-------- ENTRIES PROVIDED --------
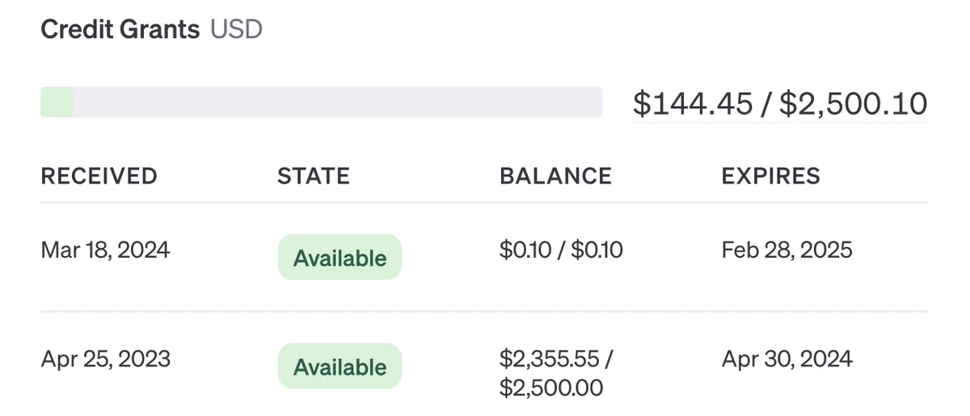Click the Feb 28, 2025 expiry date
Screen dimensions: 970x416
point(787,250)
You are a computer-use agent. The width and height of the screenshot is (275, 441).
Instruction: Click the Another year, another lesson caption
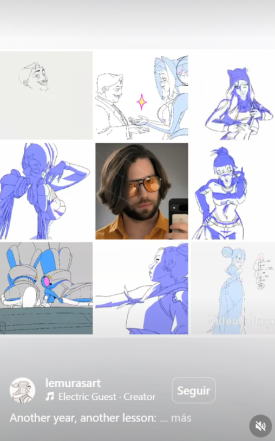[x=83, y=418]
--------
TASK ITEM: Beginning with the line that contains "You are a computer-use" and ending with the final line of the entries, every line must be copied exactly; the pictures must not.

EXPECTED ANSWER:
You are a computer-use agent. The width and height of the screenshot is (275, 441).
Instruction: Click the Another year, another lesson caption
[x=83, y=418]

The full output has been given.